Filed on Monday (pdf) November 28 at the US District Court for the Northern District of Illinois, Eastern Division, the lawsuit claimed counterfeit products had been sold “by the thousands”.
“Defendants attempt to avoid liability by going to great lengths to conceal both their identities and the full scope and interworking of their counterfeiting operation,” said the suit.
Swarovski owns 69 US federal trademark registrations and has eight pending applications.
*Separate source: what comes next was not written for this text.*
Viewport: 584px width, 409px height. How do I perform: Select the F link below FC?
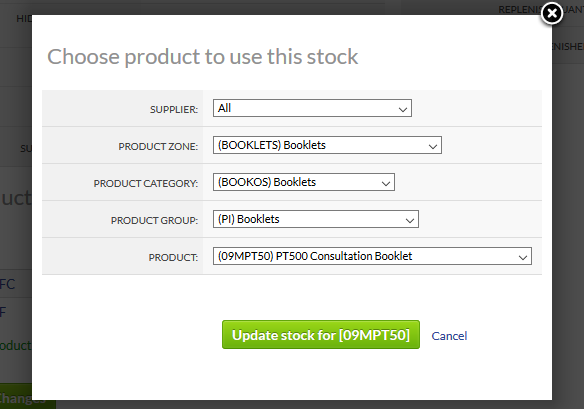click(x=3, y=312)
The trademarks include ‘Swarovski’, a swan logo and ‘Stardust’.
The trademarks have achieved “tremendous fame and recognition”, according to the jewellery company, and the goodwill associated with the marks is of “incalculable and inestimable value”.
The defendants are an “interrelated group of counterfeiters” that reside in China or other foreign jurisdictions, according to the suit.
Swarovski explained that it has a worldwide anti-counterfeiting program and in recent years has identified thousands of domain names selling counterfeit products.
“Internet websites like the defendant internet stores are estimated to receive tens of millions of visits per year and to generate over $135 billion in annual online sales,” claimed the suit.
It added that Swarovski “has been and continues to be irreparably damaged through consumer confusion, dilution, and tarnishment of its valuable trademarks”.
Swarovski is seeking injunctive relief, transfer of infringing domain names, and an order that online marketplaces disable the services being used by the counterfeiters.
It is also seeking an account of profits, statutory damages for wilful infringement worth $2 million for each infringing trademark use and $100,000 per infringing domain name, and attorneys’ fees and costs.